It is only in Nairobi where someone knocks you off on the streets because he is in a hurry, only to find them sitting at the frustration square near Hilton or Aga Khan walk. Nairobians are more afraid of fellow human beings more than wild animals. Here are some peculiar Nairobian habits:
Asking for directions in Nairobi
In this city, the only place you can ask and get directions without being misled is on Google maps. Apart from this, ask your friend or guards who man various buildings – and ensure they are in uniform and not at a funny corner. Asking for directions from a random stranger on the streets is never a wise move – you can find yourself at a cul-de-sac rounded up by weird-looking characters.
Getting assistance while in trouble
A kleptomaniac can just remove your side mirror in traffic jam while other motorists are watching, but nobody will do anything to help. No shouting, no threatening the thief – everyone just minds their own business. And have you seen someone faint on the streets but nobody comes out to help them? Well, people might surround you, but only as witnesses not first aiders. It is only in Nairobi where accident victims are found without shoes, wallets and other valuables – most of the first responders are only concerned about what you can give before you die, not how they can save you from crossing over. These items are always sold in the informal settlements and on the streets without a receipt or warrant.
Pizza Tuesdays and Thursdays
Cooking is slowly fading off in the city as fast food craze takes over the Nairobi woman. In this age of Terrific Tuesdays and dial-a-delivery services, the food business has grown and even attracted international companies that find the market attractive. Sometimes, it is even cheaper to buy ready food than to make it at home. And with the high number of bachelors, even supermarkets are now selling ready food which is also attracting the women. Life is too busy in the city to waste time in the kitchen. Then somebody came up with this “kuku porno” thing!
On the road
Platforms for sharing traffic intelligence are the most active in this city. Nairobians know how to flood the roads with personal vehicles especially on the first week of the month. However, as the month progresses, traffic eases. And at any given day, Nairobi drivers are always in a hurry. They will drive on pavements, overlap, overtake at the wrong places and actually never obey any traffic rule they learnt in school. Some do not even use indicator lights or mirrors. Even in places designated for pedestrian crossing, you have to be on the lookout because the typical Nairobian will never slow down even when the traffic lights signal them to stop. And when it rains, just brace for traffic. It’s as if vehicles come down from heaven with the rain. If using a matatu, the fair will automatically shoot up the moment it starts drizzling – unless you live in some estates where people would rather go to a hotel to take tea waiting for fairs to drop to 20/-.

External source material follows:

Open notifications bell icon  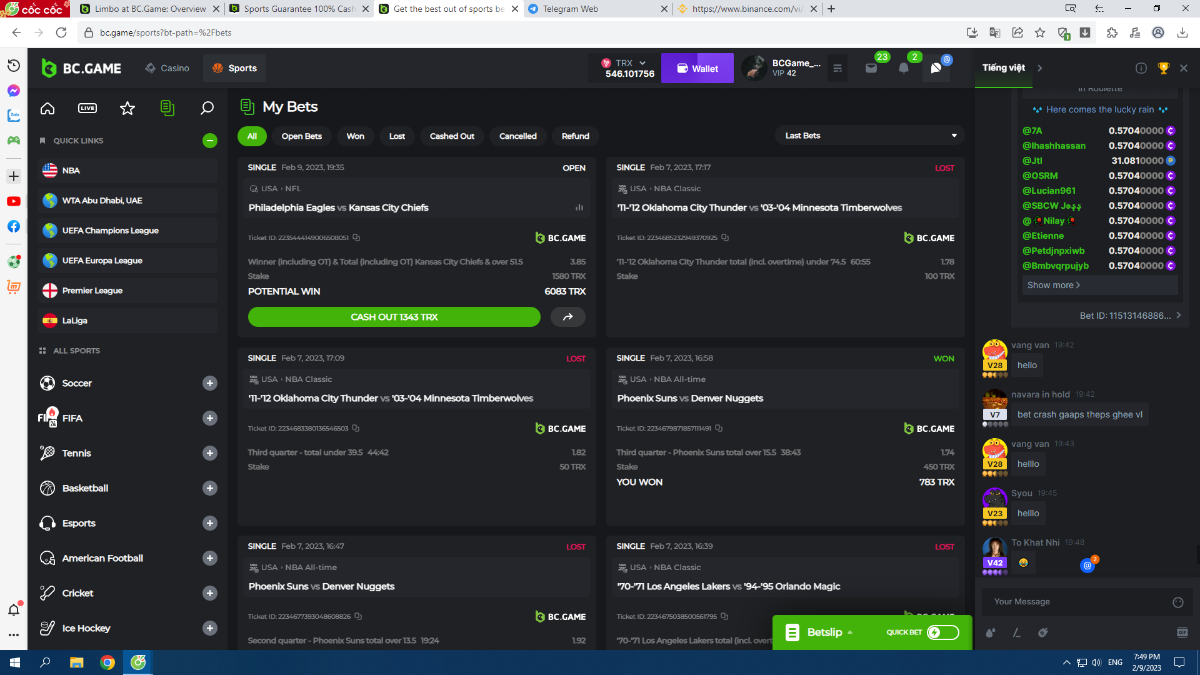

One day I met a former high school classmate but could not recognize her. She was the one who called my name and even then, I had a hard time remembering her. She had changed completely from her physique to the complexion. Every woman in the city is beautiful, with a baby-smooth face, big hips, brown complexion, long hair, big boobs and curvaceous body. And when you pass by River Road, you will not miss a chance with a marketer of “mafuta ya uso, nywele, hips….”
And then women are drinking like fish until they black out and find themselves in the house of a stranger the following morning!
Sponsors and cougars
The accomplished Nairobian is now threatening the dreams of the young Nairobian. They have denied men the chance to get wives, and women, the chance to meet hard working young men for marriage. Men are even picking up married women and breaking marriages especially in cases where the husband cannot support the lifestyle his wife demands. There have even been cases of sponsors paying for a couple’s honeymoon – without the groom’s knowledge! On the other hand, cougars have also taken it a notch higher by forming clubs where they meet with single men whom they encourage to stop hustling. Young men are busy looking for cougars who can support them and even their girlfriends, and so there is no need for them to work. The next time you meet an “accomplished” man who does not do anything for a living, find out whether he is a beneficiary of those private cougars clubs.
When you sit in the matatu, you have to be careful how and where you use your mobile phone. The average Nairobi crook will knock the glass window at lightning speed and before you know that the window was broken, your phone is gone. Private vehicle owners also have to take extra caution when carrying valuables. I’ve heard of people leave their laptops in the boot, get into a supermarket and when they came back there was nothing. Just like any other growing city, the average Nairobi con is usually in a suit and tie. Another notorious group is street children who can snatch your laptop and then dive into a sewage pipe! Looking for bread and butter in this city is not a joke.
Sabina Joy and Koinange street culture
A while ago, a friend was making fun of how men go to “kagua mali” on Koinange street or at Sabina Joy. While prostitution is a job opportunity for some, in Nairobi it has attracted mainly helpless University students who eventually take it up full time, and wealthy women who just do it for fun. Nowadays, call girls have decided to leave the cold streets and clubs where they have to endure cold weather just to attract a client, and are now using technology to trade. That is the life of the average Nairobian!